* Input *

-------

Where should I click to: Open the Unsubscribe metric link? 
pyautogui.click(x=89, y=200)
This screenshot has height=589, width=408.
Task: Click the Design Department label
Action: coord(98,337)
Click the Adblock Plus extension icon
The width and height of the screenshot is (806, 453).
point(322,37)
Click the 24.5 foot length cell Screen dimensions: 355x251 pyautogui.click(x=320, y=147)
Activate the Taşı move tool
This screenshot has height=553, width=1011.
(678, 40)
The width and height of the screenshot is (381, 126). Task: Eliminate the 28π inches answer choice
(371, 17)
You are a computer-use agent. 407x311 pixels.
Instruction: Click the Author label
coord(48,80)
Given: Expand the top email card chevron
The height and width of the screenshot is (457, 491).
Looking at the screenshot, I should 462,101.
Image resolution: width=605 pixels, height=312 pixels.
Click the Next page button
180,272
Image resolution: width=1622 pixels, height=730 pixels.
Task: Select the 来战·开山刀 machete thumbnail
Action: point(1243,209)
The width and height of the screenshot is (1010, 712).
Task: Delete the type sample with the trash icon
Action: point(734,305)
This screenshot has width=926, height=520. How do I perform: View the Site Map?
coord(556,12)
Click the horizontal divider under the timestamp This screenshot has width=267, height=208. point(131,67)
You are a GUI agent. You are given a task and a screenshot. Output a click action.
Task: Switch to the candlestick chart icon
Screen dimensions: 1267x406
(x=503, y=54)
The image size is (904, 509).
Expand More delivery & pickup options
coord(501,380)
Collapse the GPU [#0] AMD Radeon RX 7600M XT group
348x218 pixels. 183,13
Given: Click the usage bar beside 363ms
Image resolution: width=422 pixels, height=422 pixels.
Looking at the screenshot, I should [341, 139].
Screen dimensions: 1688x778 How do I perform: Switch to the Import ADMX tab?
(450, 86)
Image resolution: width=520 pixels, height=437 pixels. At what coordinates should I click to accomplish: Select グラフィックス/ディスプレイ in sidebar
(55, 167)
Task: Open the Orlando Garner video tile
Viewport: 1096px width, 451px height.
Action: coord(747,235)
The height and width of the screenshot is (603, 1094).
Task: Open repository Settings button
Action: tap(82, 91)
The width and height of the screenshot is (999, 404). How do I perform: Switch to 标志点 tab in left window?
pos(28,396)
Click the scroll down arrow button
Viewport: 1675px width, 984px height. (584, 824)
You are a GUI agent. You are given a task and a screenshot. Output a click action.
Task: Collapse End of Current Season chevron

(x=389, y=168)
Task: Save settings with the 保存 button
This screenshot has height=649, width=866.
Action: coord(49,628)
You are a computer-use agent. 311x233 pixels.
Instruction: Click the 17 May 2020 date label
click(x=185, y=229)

-------

* Aim of the exercise *
Report every line above that has the string "computer" in it.

* Your response *
You are a computer-use agent. 407x311 pixels.
You are a computer-use agent. 311x233 pixels.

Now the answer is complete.